For most NBA basketball fans, the highlight of All-Star Weekend used to be the slam dunk contest. Julius Erving (a.k.a. “Dr. J”) participated in, and won, the first dunk contest in 1976, electrifying the crowd with a dunk from just inside the free throw line. Nobody had ever seen anything like it. Other past dunk champions include Michael Jordan, Dominique Wilkins, Kobe Bryant, Vince Carter, and Dwight Howard. These A-list stars flew through the air, captivated our imagination, and became legends. Who can forget Michael Jordan and Dominique Wilkins squaring off in the 1985 dunk contest or their amazing rematch in 1988? We thought it couldn’t get any better…until we watched Vince Carter’s performance in the 2000 dunk contest.
Now, virtually nobody watches the dunk contest.

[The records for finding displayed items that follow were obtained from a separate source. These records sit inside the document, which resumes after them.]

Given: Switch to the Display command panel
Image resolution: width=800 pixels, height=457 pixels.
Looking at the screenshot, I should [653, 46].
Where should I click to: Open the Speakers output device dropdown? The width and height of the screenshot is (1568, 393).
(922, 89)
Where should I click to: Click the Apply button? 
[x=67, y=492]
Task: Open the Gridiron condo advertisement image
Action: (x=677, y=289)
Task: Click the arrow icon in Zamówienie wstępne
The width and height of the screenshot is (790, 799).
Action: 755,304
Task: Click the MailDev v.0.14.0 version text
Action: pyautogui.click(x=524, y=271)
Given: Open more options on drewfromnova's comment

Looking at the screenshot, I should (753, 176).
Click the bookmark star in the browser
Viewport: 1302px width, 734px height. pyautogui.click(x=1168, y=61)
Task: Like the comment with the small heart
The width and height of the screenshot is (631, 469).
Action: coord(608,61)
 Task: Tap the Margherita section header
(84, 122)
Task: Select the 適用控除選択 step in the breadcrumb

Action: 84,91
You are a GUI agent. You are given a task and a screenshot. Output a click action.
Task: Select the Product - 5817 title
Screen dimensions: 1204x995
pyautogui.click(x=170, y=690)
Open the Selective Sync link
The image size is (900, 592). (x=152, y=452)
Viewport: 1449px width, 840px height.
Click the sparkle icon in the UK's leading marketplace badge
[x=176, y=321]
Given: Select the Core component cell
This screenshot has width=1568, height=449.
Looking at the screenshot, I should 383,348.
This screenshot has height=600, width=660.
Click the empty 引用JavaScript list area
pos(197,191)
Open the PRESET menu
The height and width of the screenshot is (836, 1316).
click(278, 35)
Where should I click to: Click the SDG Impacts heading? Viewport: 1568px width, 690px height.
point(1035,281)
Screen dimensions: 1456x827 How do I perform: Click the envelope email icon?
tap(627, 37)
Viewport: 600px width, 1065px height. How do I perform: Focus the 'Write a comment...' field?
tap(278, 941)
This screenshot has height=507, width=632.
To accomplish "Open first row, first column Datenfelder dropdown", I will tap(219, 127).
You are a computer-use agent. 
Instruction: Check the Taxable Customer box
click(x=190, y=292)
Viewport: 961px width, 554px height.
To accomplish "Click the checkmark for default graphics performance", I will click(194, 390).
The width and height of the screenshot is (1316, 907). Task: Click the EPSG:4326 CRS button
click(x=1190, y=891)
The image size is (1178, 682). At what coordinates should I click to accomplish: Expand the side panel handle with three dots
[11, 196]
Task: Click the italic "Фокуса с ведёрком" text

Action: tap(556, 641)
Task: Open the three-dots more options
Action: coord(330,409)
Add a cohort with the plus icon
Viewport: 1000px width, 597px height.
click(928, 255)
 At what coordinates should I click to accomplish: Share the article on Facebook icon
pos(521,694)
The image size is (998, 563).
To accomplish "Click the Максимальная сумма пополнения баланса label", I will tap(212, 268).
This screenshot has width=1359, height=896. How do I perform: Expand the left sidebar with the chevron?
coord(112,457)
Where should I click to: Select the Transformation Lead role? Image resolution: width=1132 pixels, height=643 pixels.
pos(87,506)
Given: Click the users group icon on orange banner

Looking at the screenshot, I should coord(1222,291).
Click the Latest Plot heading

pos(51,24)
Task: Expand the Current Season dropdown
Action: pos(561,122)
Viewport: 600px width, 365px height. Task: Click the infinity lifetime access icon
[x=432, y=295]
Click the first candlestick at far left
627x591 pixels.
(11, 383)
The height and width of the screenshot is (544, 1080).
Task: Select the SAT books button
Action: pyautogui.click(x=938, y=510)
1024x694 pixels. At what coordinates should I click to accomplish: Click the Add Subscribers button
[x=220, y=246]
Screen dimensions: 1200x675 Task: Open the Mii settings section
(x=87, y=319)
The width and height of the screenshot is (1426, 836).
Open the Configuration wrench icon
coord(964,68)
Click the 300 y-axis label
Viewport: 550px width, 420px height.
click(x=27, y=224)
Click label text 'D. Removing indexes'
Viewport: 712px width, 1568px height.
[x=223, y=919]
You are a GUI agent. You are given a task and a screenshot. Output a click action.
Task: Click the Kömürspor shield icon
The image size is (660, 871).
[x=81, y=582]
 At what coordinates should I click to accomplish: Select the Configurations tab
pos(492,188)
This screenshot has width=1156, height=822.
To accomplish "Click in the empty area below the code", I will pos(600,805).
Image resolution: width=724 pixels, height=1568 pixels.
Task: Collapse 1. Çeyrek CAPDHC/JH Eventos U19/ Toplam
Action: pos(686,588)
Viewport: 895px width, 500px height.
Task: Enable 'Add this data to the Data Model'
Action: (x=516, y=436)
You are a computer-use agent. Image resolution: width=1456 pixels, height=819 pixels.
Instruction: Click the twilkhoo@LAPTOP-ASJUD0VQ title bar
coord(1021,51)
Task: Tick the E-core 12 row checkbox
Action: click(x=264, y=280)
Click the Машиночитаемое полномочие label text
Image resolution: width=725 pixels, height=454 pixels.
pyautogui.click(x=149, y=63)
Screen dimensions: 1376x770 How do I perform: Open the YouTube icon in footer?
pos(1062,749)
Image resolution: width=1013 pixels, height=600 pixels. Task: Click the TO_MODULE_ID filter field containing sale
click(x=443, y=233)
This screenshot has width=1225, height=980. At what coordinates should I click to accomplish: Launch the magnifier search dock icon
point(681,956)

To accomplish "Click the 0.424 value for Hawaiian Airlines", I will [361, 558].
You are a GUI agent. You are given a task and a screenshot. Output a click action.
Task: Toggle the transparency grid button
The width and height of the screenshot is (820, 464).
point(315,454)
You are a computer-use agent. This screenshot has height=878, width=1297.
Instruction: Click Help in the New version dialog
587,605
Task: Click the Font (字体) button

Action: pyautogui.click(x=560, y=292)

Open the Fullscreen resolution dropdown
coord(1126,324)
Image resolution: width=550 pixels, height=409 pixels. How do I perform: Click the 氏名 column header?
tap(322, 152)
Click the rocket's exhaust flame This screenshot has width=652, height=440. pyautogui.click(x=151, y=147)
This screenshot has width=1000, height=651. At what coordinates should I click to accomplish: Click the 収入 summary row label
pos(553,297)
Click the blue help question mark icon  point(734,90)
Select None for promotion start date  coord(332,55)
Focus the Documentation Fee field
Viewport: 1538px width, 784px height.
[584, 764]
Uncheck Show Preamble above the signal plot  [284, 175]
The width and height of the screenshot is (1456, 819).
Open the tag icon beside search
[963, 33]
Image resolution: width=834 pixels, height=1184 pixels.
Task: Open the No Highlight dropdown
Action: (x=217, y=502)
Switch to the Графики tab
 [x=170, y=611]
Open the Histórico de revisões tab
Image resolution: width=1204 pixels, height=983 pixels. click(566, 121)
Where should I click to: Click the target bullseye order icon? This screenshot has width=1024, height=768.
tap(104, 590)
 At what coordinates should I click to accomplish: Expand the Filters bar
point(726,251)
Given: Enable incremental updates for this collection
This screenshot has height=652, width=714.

It has devolved into a snooze-fest featuring players we have never heard of and whom we will quickly forget. Commenting on the field of nobodies in this year’s slam dunk contest, one sportswriter aptly tweeted, “If the NBA held this event in your driveway, would you open drapes to watch?”
Whereas the dunk contest used to be an NBA star’s fast-track to a richer shoe deal and more posters on their fans’ walls (or just a way to treat NBA fans to something special), today’s NBA elite — with the exception of Blake Griffin in last year’s contest — are now too scared of losing to even compete. That did not used to be the case. NBA legend Clyde “the Glide” Drexler competed in 5 slam dunk contests and never won. Hall of Famer Scottie Pippen competed in the dunk contest knowing the odds were against him. Heck, even three-point specialist Ray Allen competed in a dunk contest.
Following a thunderous dunk by LeBron James in this year’s All-Star game, NBA commentator and Ferengi look-a-like Reggie Miller said what we have all known for years — guys like LeBron James need to compete in the dunk contest. (And Miller is not throwing stones from a glass house, either — Miller participated in 4 NBA three-point contests, never winning a single one, but never chickening out.)
In 2009, LeBron James “preliminarily” agreed to compete in the 2010 dunk contest, before, of course, chickening out. This weekend, LeBron said he would reconsider competing in the dunk contest if there were a $1 million prize.